TEXT SEGMENT:
────────────────

Interlaced scan: Video image format. The video frame consists of two fields. The first field contains all the odd-numbered horizontal lines and the second field all the even-numbered lines. All standard TV video signals used in North America and elsewhere under the NTSC (RS-170, CCIR) standard are in the interlaced format.

Interpolation: A process by which the apparent resolution of an image is increased. In most cases the software mathematically averages adjacent pixel densities and places a pixel of that density between the two.

JPEG (Joint Photographic Experts Group): A lossy image compression process. Users can set their own quality settings on a sliding scale within the application software.

JPEG 2000: An image compression process currently under development.

LZW (Lempel-Ziv-Welch): A lossless compression process used by the TIFF and GIF file formats.

MPEG (Motion Pictures Experts Group): Similar to JPEG, a standard compression algorithm used to compress video and audio sequences.

Original image: An accurate and complete replica of the primary image, regardless of media. For film and analog video, the primary image is the original image.

Primary image: Refers to the first instance in which an image is recorded onto any media that is a separate, identifiable object or objects. Examples include a digital image recorded on a flash card or a digital image downloaded from the Internet.

Progressive scan: (Noninterlace) Video in which each image frame contains information from every horizontal scan line of the imaging sensor.

Reliability: The extent to which information can be depended upon.

Reproducibility: The extent to which a process yields the same results on repeated trials.

Security: The extent to which the evidence has been preserved and safeguarded.

TIFF (Tagged Image File Format): A standardized image file exchange format. It is widely supported by both hardware and software manufacturers and is platform independent. Can be lossless or lossy.

Working image: Any image subjected to processing.

Image Enhancement

Image enhancement is any process intended to improve the visual appearance of an image. This includes processes that have a direct counterpart in the conventional silver-based photographic laboratory and those that can be accomplished only by using a computer.

────────────────

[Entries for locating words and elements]
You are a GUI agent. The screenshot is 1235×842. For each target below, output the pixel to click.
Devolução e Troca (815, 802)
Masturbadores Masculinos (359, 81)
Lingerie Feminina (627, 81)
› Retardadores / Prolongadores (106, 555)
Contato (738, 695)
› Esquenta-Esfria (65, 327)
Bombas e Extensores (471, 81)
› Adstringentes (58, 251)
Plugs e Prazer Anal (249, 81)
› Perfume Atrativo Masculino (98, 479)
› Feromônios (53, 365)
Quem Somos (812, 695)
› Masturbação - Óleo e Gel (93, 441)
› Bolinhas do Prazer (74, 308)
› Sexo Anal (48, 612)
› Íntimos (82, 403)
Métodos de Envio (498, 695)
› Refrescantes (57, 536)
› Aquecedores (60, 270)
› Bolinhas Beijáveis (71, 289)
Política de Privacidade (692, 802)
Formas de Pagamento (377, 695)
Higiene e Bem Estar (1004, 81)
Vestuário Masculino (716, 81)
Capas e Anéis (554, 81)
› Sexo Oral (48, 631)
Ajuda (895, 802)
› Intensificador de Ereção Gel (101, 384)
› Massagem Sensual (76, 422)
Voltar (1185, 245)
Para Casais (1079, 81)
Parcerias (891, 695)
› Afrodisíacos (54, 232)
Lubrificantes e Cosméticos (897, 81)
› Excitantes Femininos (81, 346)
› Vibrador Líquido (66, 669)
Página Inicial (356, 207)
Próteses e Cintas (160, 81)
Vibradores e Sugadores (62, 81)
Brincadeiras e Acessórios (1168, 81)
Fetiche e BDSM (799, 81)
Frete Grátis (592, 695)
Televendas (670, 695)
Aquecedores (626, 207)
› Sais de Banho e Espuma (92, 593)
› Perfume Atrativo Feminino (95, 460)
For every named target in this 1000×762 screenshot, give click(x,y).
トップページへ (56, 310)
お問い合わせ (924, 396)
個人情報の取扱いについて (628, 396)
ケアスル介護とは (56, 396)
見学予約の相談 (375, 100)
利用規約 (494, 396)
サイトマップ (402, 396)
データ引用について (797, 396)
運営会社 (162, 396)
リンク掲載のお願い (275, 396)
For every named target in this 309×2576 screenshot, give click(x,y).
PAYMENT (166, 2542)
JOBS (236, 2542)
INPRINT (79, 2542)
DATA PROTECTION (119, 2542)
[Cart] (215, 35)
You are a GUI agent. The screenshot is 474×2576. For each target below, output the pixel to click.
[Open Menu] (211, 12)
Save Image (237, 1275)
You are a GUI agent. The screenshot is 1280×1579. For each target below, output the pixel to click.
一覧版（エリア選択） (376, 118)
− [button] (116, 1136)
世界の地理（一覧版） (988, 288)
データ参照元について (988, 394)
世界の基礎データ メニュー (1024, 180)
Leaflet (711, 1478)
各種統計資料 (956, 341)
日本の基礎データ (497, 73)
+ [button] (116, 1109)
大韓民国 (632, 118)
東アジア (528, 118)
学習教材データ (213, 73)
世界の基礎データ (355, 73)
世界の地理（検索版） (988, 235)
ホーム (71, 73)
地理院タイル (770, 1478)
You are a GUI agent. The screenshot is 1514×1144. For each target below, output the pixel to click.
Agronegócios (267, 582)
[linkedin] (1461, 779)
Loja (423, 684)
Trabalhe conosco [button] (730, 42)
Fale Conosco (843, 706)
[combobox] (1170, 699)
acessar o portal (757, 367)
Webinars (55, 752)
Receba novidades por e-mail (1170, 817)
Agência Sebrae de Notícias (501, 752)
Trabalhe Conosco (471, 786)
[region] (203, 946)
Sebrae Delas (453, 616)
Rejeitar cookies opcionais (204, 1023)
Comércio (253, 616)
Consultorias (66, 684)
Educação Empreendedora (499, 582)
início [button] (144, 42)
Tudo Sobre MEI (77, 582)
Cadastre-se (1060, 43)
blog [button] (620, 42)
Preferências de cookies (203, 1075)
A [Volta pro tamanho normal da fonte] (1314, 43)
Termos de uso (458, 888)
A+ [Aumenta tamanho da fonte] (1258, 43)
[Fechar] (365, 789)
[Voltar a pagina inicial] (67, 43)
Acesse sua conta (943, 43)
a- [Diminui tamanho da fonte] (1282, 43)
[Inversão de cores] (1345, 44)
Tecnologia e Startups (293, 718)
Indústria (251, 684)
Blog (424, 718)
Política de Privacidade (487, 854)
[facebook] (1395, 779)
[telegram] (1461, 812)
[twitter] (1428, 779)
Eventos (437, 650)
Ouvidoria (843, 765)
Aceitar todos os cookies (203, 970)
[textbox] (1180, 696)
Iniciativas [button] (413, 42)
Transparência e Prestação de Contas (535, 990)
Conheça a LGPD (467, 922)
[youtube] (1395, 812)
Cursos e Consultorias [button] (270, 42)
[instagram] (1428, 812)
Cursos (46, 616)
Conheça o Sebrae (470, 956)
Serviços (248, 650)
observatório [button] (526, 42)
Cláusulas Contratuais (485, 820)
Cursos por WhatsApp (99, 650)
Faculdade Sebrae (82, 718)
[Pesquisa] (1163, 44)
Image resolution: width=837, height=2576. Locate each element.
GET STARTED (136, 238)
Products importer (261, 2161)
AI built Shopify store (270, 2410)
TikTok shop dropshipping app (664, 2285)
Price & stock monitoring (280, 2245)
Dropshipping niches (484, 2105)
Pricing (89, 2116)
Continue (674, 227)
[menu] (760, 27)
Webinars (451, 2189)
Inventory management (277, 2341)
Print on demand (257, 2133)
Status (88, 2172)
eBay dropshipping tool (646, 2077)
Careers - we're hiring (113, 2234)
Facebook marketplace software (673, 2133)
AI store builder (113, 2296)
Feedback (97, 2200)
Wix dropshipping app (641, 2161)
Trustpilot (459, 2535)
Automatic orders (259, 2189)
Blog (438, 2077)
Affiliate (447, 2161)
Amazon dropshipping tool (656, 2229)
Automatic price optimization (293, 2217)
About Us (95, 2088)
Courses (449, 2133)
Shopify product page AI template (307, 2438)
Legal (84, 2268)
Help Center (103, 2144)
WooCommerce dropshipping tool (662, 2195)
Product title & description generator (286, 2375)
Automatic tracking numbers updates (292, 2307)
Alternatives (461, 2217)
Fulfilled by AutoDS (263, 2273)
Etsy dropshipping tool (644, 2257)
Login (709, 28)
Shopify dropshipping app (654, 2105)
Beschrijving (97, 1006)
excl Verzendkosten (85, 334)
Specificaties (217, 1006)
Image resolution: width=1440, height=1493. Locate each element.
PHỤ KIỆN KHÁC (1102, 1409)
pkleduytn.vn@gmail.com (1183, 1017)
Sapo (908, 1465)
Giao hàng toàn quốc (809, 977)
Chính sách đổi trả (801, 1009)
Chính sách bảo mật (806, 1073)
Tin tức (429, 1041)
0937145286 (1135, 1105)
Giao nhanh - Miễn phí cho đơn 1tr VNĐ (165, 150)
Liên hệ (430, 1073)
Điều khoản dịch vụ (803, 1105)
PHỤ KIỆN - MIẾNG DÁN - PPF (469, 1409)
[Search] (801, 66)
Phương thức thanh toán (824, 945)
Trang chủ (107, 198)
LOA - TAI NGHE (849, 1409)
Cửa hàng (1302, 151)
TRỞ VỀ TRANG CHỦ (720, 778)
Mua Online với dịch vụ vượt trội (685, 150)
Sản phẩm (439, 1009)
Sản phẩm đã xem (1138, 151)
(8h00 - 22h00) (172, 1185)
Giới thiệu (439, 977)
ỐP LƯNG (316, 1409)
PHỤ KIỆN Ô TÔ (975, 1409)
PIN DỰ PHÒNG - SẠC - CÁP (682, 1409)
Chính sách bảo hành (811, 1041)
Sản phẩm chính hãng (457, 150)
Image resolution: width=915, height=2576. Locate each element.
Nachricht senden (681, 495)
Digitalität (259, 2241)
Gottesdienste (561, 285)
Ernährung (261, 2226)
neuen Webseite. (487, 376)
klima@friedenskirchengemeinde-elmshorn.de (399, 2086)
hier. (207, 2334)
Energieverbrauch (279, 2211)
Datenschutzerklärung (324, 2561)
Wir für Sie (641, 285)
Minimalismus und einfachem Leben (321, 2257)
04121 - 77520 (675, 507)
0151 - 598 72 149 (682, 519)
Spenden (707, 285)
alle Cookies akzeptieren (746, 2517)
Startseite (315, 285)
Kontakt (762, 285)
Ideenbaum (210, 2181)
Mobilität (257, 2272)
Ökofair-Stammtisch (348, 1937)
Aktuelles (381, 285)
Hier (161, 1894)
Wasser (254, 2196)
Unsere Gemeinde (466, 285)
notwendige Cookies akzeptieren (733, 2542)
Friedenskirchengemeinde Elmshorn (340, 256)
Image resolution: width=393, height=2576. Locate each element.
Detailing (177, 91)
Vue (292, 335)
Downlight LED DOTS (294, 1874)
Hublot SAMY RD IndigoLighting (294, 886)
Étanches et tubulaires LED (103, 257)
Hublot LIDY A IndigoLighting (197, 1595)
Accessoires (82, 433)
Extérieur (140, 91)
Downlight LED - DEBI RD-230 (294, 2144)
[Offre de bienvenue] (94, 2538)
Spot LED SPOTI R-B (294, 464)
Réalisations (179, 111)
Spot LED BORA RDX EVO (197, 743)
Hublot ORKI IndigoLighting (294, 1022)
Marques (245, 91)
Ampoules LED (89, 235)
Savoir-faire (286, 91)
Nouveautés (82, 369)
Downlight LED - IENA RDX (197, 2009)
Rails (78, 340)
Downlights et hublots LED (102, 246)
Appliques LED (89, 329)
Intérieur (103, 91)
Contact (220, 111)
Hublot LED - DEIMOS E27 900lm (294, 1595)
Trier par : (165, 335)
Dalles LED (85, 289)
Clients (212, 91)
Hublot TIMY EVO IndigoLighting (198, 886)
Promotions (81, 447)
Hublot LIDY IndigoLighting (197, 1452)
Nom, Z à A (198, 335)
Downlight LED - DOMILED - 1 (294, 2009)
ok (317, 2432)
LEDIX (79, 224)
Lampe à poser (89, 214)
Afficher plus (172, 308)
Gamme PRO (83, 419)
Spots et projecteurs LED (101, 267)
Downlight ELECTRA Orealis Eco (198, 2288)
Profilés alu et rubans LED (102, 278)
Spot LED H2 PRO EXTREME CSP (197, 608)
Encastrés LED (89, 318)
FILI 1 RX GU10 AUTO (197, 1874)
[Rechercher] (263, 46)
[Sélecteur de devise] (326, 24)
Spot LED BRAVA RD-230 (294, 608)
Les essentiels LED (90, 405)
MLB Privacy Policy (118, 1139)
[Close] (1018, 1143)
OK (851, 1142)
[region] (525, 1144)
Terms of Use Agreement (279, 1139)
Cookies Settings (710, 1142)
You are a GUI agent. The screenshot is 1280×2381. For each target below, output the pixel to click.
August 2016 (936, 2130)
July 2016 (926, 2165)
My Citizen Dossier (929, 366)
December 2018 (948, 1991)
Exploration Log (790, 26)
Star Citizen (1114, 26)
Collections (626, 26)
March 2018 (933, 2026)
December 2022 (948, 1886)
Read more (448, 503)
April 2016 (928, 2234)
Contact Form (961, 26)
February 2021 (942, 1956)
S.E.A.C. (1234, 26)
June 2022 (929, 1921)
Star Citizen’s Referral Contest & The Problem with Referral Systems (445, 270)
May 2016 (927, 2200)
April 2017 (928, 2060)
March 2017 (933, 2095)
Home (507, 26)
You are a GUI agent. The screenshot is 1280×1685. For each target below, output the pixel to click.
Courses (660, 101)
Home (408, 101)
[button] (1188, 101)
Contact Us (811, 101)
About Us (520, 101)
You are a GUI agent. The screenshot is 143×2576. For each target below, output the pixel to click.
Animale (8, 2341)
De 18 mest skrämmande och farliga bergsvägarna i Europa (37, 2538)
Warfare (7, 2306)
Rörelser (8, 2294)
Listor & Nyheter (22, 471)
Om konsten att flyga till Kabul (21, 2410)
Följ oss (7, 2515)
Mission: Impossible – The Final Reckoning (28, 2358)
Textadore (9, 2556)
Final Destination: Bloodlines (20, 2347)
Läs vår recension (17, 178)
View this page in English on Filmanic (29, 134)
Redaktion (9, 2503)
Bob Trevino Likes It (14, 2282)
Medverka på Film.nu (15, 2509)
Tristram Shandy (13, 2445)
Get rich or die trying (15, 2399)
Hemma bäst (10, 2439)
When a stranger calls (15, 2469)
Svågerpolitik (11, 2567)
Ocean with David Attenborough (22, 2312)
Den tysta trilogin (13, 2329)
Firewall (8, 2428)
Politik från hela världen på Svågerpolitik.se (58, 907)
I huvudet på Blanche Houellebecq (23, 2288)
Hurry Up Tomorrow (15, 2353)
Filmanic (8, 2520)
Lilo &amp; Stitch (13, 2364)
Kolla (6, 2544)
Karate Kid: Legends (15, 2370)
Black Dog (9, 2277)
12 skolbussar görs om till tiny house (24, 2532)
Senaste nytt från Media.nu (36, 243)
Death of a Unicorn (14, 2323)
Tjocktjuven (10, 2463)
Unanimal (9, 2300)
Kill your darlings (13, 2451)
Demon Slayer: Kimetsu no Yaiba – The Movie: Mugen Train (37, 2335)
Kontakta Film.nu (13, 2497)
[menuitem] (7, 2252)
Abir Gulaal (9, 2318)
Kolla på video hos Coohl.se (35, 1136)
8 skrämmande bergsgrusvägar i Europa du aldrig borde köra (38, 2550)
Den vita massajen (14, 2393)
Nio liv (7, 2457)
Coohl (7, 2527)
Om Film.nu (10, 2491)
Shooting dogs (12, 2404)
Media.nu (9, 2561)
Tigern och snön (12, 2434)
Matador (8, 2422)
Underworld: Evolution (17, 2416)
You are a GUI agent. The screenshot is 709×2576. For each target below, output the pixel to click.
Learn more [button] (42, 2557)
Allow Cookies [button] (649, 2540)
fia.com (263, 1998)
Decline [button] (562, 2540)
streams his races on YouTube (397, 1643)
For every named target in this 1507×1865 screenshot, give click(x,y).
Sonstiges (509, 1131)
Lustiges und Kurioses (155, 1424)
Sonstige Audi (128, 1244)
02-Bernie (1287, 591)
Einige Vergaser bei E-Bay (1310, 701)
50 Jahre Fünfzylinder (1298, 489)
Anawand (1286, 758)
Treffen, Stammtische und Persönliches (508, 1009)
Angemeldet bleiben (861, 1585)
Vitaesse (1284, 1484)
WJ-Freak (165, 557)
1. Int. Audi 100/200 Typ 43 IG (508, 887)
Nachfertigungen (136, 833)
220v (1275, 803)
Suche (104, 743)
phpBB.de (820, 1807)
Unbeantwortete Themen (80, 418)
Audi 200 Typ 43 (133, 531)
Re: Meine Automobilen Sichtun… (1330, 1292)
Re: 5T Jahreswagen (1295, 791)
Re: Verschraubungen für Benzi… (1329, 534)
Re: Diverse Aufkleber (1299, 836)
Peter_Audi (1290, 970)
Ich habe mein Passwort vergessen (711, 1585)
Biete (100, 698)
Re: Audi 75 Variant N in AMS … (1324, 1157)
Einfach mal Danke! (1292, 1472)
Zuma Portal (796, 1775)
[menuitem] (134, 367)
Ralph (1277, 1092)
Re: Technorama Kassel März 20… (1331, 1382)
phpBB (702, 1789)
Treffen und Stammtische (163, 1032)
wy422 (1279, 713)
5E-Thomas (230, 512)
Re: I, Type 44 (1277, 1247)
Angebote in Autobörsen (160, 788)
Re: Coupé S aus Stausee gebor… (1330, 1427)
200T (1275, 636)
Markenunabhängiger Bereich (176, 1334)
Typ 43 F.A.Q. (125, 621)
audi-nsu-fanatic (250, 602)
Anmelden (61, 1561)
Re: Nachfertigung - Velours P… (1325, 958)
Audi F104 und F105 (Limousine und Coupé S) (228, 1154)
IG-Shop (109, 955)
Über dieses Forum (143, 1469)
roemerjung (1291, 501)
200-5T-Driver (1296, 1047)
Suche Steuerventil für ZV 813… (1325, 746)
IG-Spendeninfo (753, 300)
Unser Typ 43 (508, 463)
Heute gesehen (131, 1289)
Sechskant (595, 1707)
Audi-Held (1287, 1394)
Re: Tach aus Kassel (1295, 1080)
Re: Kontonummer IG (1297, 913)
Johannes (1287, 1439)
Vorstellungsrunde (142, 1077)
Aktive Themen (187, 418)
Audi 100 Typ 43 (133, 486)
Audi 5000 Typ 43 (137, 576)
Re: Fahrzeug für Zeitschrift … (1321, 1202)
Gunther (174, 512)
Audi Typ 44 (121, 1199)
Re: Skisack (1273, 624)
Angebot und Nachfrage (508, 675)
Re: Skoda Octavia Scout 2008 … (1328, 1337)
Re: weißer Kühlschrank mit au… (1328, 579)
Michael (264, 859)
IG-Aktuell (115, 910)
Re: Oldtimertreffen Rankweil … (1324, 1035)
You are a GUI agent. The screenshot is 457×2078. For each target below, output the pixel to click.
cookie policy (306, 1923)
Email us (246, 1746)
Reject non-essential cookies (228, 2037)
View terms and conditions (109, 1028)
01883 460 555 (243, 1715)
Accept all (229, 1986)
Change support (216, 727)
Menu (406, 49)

────────────────

DO THIS:
Pick up the digital imaging glossary after its last sentence and continue it in the same style.

ANSWER FOR THE TASK:
Traditional Enhancement Techniques

Traditional enhancement techniques are techniques that have direct counterparts in traditional darkrooms. They include brightness and contrast adjustment, color balancing, cropping, and dodging and burning. These traditional and acceptable forensic techniques are used to achieve an accurate recording of an event or object.

Brightness adjustment is used when the image is too bright or too dark. If the image is made too bright, there is a risk of loss of detail in light areas. If the image is made too dark, there is a risk of loss of detail in the dark areas.

Color balancing is the adjustment of the color components of an image. The purpose of color balancing is to render the colors in the scene faithfully. Improper color balance adjustment can render colors inaccurately, and objects will appear to have the wrong color when compared to the actual subject.

Contrast adjustment is used when the image lacks sufficient contrast. If the image contrast is increased too much, there is a risk of loss of detail in both light and dark areas.

Cropping is used to remove that portion of the image that is outside the area of interest.

Dodging and burning have the same effect as brightness adjustment but are used in localized areas.

Spotting traditionally has been used to remove artifacts due to dust and scratches on the negatives, but it is not considered to be an acceptable practice on any forensic image.

Note: The use of spotting and cropping techniques may come under scrutiny in a court of law. Specific agency policies should address the use of these techniques.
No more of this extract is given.